Offizieller Stiftungszweck ist »die Bewahrung von europäischer Identität und Unabhängigkeit«. »Ein wichtiger Fortschritt auf dem Weg, in das Oligopol der drei großen amerikanischen Anbieter S&P Global, Moody’s und Fitch vorzustoßen«, so die »Frankfurter Allgemeine Zeitung« am 23. Juni 2022, sei das soeben von der EU-Kommission erteilte Mandat, »in Zukunft die Anleihen der EU nach ihrer Bonität zu bewerten«. Damit, so die FAZ weiter, wolle der EU-Kommissar für Haushalt und Verwaltung, der Österreicher Johannes Hahn, ein Zeichen für »mehr Wettbewerb am Ratingmarkt« setzen.

Übrigens: Hauptaktionär von Scope ist der deutsche Milliardär Stefan Quandt, der mit Schwester Susanne Klatten auch fast die Hälfte der Aktien des deutschen Autokonzerns BMW besitzt. Zu den »institutionellen Anlegern«, die sich mit Scope-Aktien eingedeckt haben, gehören neben den deutschen Versicherungskonzernen HDI und Signal Iduna die Schweizerische Mobiliar Versicherungsgesellschaft, die österreichische B&C Industrieholding – und die luxemburgische Foyer Assurances.

__Gestellte Aufgabe__: Kopiere aus dem Auszug oben wortgetreu die Stelle, die mit „Übrigens: Hauptaktionär von“ anfängt und mit „luxemburgische Foyer Assurances.“ aufhört.

__Datenauszug__:
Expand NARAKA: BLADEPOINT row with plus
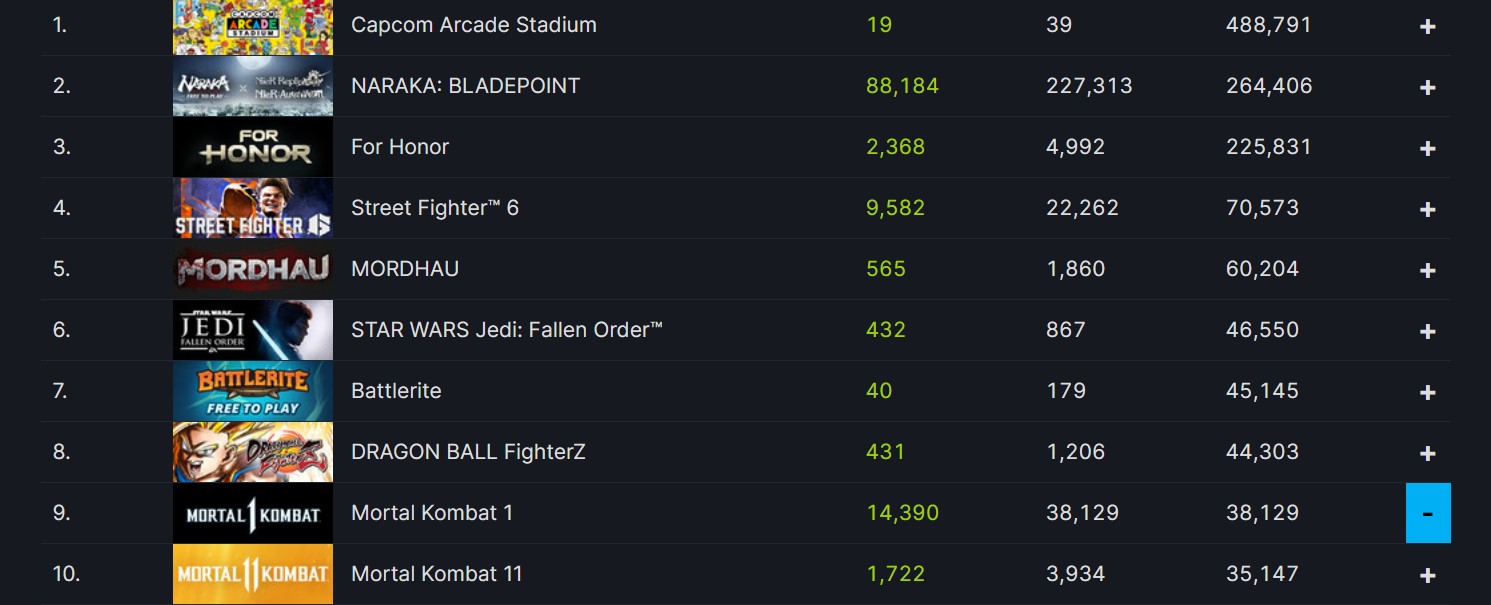Image resolution: width=1491 pixels, height=605 pixels. click(x=1427, y=88)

__Vollständige Antwort__:
Übrigens: Hauptaktionär von Scope ist der deutsche Milliardär Stefan Quandt, der mit Schwester Susanne Klatten auch fast die Hälfte der Aktien des deutschen Autokonzerns BMW besitzt. Zu den »institutionellen Anlegern«, die sich mit Scope-Aktien eingedeckt haben, gehören neben den deutschen Versicherungskonzernen HDI und Signal Iduna die Schweizerische Mobiliar Versicherungsgesellschaft, die österreichische B&C Industrieholding – und die luxemburgische Foyer Assurances.